> _What this task involves_:
Set down all of the records word for word.

Stored data
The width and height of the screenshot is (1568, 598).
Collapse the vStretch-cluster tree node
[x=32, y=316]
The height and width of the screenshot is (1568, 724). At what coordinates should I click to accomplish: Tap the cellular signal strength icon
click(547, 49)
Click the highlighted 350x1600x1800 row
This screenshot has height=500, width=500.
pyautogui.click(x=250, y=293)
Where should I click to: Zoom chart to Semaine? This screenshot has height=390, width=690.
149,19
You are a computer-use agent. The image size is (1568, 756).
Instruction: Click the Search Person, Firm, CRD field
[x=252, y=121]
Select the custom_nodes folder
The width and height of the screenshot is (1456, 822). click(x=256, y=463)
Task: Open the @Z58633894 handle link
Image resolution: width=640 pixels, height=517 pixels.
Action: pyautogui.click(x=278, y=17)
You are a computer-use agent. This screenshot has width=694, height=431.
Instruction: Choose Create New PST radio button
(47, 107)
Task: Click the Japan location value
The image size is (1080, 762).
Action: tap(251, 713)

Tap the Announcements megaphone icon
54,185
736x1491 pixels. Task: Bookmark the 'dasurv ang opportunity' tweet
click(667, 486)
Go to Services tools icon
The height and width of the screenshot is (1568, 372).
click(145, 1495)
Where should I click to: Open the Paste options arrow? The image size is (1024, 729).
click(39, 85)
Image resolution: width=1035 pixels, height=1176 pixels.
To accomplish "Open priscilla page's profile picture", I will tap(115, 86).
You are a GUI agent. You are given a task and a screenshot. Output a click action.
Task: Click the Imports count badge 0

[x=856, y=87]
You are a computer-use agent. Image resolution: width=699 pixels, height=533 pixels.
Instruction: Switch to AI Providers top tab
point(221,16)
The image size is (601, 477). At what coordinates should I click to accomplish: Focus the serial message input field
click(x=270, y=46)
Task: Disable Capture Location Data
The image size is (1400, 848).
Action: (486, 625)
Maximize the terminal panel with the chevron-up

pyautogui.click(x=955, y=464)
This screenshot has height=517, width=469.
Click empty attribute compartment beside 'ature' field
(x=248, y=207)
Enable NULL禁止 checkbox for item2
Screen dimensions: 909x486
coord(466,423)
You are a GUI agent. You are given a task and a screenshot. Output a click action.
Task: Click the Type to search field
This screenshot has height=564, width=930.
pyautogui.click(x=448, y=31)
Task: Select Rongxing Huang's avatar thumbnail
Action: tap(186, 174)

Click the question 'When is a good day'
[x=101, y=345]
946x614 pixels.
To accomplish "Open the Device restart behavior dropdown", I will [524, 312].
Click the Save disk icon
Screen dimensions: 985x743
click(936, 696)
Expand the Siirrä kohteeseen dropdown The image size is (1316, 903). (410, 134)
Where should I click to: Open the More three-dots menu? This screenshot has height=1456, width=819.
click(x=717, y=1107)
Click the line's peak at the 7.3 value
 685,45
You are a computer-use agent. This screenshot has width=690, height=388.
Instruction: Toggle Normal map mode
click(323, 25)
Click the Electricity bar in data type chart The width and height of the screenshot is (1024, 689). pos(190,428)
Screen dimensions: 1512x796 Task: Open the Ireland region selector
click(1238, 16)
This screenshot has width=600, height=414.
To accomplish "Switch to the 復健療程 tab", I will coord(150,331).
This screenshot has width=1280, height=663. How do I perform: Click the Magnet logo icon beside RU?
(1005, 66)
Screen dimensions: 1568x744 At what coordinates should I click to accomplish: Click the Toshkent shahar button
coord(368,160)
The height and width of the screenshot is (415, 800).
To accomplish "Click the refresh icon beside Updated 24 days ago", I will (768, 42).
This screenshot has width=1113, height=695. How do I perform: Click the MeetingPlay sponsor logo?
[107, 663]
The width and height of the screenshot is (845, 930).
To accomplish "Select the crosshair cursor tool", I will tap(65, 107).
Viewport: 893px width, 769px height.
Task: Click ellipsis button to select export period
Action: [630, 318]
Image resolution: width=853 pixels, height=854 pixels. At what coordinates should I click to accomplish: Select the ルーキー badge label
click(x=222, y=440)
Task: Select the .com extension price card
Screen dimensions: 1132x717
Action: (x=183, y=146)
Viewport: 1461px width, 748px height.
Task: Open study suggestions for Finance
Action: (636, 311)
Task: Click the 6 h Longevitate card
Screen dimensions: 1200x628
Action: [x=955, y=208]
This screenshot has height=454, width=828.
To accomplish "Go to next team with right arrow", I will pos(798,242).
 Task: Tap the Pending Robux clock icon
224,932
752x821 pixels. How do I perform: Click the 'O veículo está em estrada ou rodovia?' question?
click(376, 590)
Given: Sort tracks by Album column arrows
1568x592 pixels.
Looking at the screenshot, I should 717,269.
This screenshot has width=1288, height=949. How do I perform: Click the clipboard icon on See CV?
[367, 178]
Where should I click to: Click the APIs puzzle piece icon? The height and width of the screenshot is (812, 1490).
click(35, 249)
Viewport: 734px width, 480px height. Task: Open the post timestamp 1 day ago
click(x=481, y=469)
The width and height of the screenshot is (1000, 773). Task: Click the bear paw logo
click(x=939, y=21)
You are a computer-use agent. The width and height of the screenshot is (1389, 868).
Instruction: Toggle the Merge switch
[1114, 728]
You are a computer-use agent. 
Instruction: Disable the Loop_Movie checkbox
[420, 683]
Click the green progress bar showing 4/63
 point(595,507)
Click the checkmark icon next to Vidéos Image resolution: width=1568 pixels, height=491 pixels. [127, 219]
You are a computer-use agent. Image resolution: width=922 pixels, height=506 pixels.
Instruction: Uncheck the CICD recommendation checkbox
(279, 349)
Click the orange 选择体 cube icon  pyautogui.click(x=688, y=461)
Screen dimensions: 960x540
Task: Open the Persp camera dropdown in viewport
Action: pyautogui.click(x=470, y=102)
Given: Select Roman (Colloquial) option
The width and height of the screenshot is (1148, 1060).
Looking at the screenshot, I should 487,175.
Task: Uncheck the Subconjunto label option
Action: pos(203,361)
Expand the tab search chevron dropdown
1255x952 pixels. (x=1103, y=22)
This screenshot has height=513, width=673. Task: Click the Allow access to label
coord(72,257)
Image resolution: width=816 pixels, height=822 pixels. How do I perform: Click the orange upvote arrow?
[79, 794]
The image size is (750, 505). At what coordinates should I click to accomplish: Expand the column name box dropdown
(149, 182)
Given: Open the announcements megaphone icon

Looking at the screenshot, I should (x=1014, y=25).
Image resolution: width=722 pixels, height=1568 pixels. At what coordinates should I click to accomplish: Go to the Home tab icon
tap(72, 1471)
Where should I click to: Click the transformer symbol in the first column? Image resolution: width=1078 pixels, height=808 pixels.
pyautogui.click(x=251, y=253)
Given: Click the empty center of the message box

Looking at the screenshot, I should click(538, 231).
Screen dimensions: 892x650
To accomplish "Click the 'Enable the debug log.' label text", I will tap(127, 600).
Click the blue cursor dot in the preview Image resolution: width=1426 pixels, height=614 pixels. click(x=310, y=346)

> _Output of the exercise_:
The width and height of the screenshot is (1568, 598).
Collapse the vStretch-cluster tree node
[x=32, y=316]
The height and width of the screenshot is (1568, 724). At what coordinates should I click to accomplish: Tap the cellular signal strength icon
click(547, 49)
Click the highlighted 350x1600x1800 row
This screenshot has height=500, width=500.
pyautogui.click(x=250, y=293)
Where should I click to: Zoom chart to Semaine? This screenshot has height=390, width=690.
149,19
You are a computer-use agent. The image size is (1568, 756).
Instruction: Click the Search Person, Firm, CRD field
[x=252, y=121]
Select the custom_nodes folder
The width and height of the screenshot is (1456, 822). click(x=256, y=463)
Task: Open the @Z58633894 handle link
Image resolution: width=640 pixels, height=517 pixels.
Action: pyautogui.click(x=278, y=17)
You are a computer-use agent. This screenshot has width=694, height=431.
Instruction: Choose Create New PST radio button
(47, 107)
Task: Click the Japan location value
The image size is (1080, 762).
Action: tap(251, 713)

Tap the Announcements megaphone icon
54,185
736x1491 pixels. Task: Bookmark the 'dasurv ang opportunity' tweet
click(667, 486)
Go to Services tools icon
The height and width of the screenshot is (1568, 372).
click(145, 1495)
Where should I click to: Open the Paste options arrow? The image size is (1024, 729).
click(39, 85)
Image resolution: width=1035 pixels, height=1176 pixels.
To accomplish "Open priscilla page's profile picture", I will tap(115, 86).
You are a GUI agent. You are given a task and a screenshot. Output a click action.
Task: Click the Imports count badge 0

[x=856, y=87]
You are a computer-use agent. Image resolution: width=699 pixels, height=533 pixels.
Instruction: Switch to AI Providers top tab
point(221,16)
The image size is (601, 477). At what coordinates should I click to accomplish: Focus the serial message input field
click(x=270, y=46)
Task: Disable Capture Location Data
The image size is (1400, 848).
Action: (486, 625)
Maximize the terminal panel with the chevron-up

pyautogui.click(x=955, y=464)
This screenshot has height=517, width=469.
Click empty attribute compartment beside 'ature' field
(x=248, y=207)
Enable NULL禁止 checkbox for item2
Screen dimensions: 909x486
coord(466,423)
You are a GUI agent. You are given a task and a screenshot. Output a click action.
Task: Click the Type to search field
This screenshot has height=564, width=930.
pyautogui.click(x=448, y=31)
Task: Select Rongxing Huang's avatar thumbnail
Action: tap(186, 174)

Click the question 'When is a good day'
[x=101, y=345]
946x614 pixels.
To accomplish "Open the Device restart behavior dropdown", I will [524, 312].
Click the Save disk icon
Screen dimensions: 985x743
click(936, 696)
Expand the Siirrä kohteeseen dropdown The image size is (1316, 903). (410, 134)
Where should I click to: Open the More three-dots menu? This screenshot has height=1456, width=819.
click(x=717, y=1107)
Click the line's peak at the 7.3 value
 685,45
You are a computer-use agent. This screenshot has width=690, height=388.
Instruction: Toggle Normal map mode
click(323, 25)
Click the Electricity bar in data type chart The width and height of the screenshot is (1024, 689). pos(190,428)
Screen dimensions: 1512x796 Task: Open the Ireland region selector
click(1238, 16)
This screenshot has width=600, height=414.
To accomplish "Switch to the 復健療程 tab", I will coord(150,331).
This screenshot has width=1280, height=663. How do I perform: Click the Magnet logo icon beside RU?
(1005, 66)
Screen dimensions: 1568x744 At what coordinates should I click to accomplish: Click the Toshkent shahar button
coord(368,160)
The height and width of the screenshot is (415, 800).
To accomplish "Click the refresh icon beside Updated 24 days ago", I will (768, 42).
This screenshot has width=1113, height=695. How do I perform: Click the MeetingPlay sponsor logo?
[107, 663]
The width and height of the screenshot is (845, 930).
To accomplish "Select the crosshair cursor tool", I will tap(65, 107).
Viewport: 893px width, 769px height.
Task: Click ellipsis button to select export period
Action: [630, 318]
Image resolution: width=853 pixels, height=854 pixels. At what coordinates should I click to accomplish: Select the ルーキー badge label
click(x=222, y=440)
Task: Select the .com extension price card
Screen dimensions: 1132x717
Action: (x=183, y=146)
Viewport: 1461px width, 748px height.
Task: Open study suggestions for Finance
Action: (636, 311)
Task: Click the 6 h Longevitate card
Screen dimensions: 1200x628
Action: [x=955, y=208]
This screenshot has height=454, width=828.
To accomplish "Go to next team with right arrow", I will pos(798,242).
 Task: Tap the Pending Robux clock icon
224,932
752x821 pixels. How do I perform: Click the 'O veículo está em estrada ou rodovia?' question?
click(376, 590)
Given: Sort tracks by Album column arrows
1568x592 pixels.
Looking at the screenshot, I should 717,269.
This screenshot has width=1288, height=949. How do I perform: Click the clipboard icon on See CV?
[367, 178]
Where should I click to: Click the APIs puzzle piece icon? The height and width of the screenshot is (812, 1490).
click(35, 249)
Viewport: 734px width, 480px height. Task: Open the post timestamp 1 day ago
click(x=481, y=469)
The width and height of the screenshot is (1000, 773). Task: Click the bear paw logo
click(x=939, y=21)
You are a computer-use agent. The width and height of the screenshot is (1389, 868).
Instruction: Toggle the Merge switch
[1114, 728]
You are a computer-use agent. 
Instruction: Disable the Loop_Movie checkbox
[420, 683]
Click the green progress bar showing 4/63
 point(595,507)
Click the checkmark icon next to Vidéos Image resolution: width=1568 pixels, height=491 pixels. [127, 219]
You are a computer-use agent. Image resolution: width=922 pixels, height=506 pixels.
Instruction: Uncheck the CICD recommendation checkbox
(279, 349)
Click the orange 选择体 cube icon  pyautogui.click(x=688, y=461)
Screen dimensions: 960x540
Task: Open the Persp camera dropdown in viewport
Action: pyautogui.click(x=470, y=102)
Given: Select Roman (Colloquial) option
The width and height of the screenshot is (1148, 1060).
Looking at the screenshot, I should 487,175.
Task: Uncheck the Subconjunto label option
Action: pos(203,361)
Expand the tab search chevron dropdown
1255x952 pixels. (x=1103, y=22)
This screenshot has height=513, width=673. Task: Click the Allow access to label
coord(72,257)
Image resolution: width=816 pixels, height=822 pixels. How do I perform: Click the orange upvote arrow?
[79, 794]
The image size is (750, 505). At what coordinates should I click to accomplish: Expand the column name box dropdown
(149, 182)
Given: Open the announcements megaphone icon

Looking at the screenshot, I should (x=1014, y=25).
Image resolution: width=722 pixels, height=1568 pixels. At what coordinates should I click to accomplish: Go to the Home tab icon
tap(72, 1471)
Where should I click to: Click the transformer symbol in the first column? Image resolution: width=1078 pixels, height=808 pixels.
pyautogui.click(x=251, y=253)
Given: Click the empty center of the message box

Looking at the screenshot, I should click(538, 231).
Screen dimensions: 892x650
To accomplish "Click the 'Enable the debug log.' label text", I will tap(127, 600).
Click the blue cursor dot in the preview Image resolution: width=1426 pixels, height=614 pixels. click(x=310, y=346)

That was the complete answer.